A study published this month in the Lancet backs up his theory. It suggests that countries whose citizens trust both their governments and each other have been the world’s big Covid winners. Why? For the simple reason that if you trust each other you protect each other, regardless of whether your government demands two metre social distancing, mask mandates or vaccines.
So in Denmark, where trust is high (54 per cent of Danes says they trust their government), deaths have been low: there have been only around 600 deaths per million people during the pandemic. In the United States, where most people rather sadly say they no longer trust one other on first meeting; only 20 per cent say they trust their government; and 29 per cent say they trust the media, deaths have been horribly high: America has seen the world’s 19th worst Covid mortality, in line with low-GDP Armenia and Argentina. For each million Americans, 2700 people have died.

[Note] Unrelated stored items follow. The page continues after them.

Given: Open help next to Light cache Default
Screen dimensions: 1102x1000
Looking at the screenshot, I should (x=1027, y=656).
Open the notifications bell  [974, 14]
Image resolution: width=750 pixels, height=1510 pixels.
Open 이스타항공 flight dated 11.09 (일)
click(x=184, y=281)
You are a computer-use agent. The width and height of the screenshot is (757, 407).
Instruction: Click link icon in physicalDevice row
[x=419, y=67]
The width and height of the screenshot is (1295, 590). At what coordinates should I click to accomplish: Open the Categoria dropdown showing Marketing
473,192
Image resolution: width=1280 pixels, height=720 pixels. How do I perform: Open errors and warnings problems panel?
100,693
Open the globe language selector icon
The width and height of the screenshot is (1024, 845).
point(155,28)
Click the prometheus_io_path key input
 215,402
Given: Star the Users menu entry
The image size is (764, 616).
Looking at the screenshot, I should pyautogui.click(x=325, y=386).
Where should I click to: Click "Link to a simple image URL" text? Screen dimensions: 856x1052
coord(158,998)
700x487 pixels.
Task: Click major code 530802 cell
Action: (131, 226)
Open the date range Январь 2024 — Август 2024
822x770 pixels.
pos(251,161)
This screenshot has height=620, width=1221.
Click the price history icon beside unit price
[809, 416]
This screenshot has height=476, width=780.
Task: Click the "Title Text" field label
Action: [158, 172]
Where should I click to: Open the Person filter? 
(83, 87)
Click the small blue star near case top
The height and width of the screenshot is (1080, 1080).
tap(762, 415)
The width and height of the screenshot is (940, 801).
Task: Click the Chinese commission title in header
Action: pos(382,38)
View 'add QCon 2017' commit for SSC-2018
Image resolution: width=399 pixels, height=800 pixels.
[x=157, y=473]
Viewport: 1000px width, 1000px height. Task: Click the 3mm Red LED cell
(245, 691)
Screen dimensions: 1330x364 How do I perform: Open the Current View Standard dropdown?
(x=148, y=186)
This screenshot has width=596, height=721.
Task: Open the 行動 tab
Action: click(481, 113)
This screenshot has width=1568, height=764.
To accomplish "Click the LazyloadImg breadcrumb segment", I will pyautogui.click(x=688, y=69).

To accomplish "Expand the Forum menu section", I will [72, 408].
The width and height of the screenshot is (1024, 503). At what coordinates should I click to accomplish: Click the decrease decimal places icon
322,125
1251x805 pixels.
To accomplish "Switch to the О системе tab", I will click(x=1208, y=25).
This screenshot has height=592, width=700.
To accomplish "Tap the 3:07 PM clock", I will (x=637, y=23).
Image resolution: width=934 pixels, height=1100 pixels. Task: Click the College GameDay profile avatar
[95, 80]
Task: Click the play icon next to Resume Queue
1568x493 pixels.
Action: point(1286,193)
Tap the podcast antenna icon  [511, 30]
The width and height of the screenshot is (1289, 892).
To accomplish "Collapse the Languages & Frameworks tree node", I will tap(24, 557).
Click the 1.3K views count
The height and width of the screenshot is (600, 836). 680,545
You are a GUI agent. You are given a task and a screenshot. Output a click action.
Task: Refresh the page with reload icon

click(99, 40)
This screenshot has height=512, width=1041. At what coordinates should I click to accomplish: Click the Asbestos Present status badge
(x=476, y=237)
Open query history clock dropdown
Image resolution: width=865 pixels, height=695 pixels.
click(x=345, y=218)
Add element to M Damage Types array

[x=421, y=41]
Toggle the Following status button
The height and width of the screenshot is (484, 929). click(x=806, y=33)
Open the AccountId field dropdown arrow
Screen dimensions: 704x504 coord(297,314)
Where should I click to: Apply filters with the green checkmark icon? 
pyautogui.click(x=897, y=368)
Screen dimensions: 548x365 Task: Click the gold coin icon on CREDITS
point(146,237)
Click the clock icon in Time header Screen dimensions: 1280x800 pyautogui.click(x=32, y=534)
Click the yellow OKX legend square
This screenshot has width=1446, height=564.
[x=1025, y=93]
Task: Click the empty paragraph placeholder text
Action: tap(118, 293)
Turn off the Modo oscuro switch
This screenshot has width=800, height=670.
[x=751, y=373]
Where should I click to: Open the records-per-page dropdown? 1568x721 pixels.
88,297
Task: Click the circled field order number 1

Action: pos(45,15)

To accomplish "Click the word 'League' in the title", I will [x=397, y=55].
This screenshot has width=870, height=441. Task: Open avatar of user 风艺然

You might wonder what has gone wrong in the US. The answer begins with the founding fathers. They thought a vibrant free press was so essential that the first US postal rules, in 1792, charged no more than 1.5 cents to deliver a newspaper. It was a rate so far below cost that letter-writers had to be fleeced up to 25 cents to balance the books. The US spent billions of dollars over two centuries on this indirect subsidy of print media. Postal subsidies decreased over the decades, but periodical delivery was allowed to be loss-making well into the 1970s. The result? A vibrant and low-cost media industry. Everyone was a magazine subscriber.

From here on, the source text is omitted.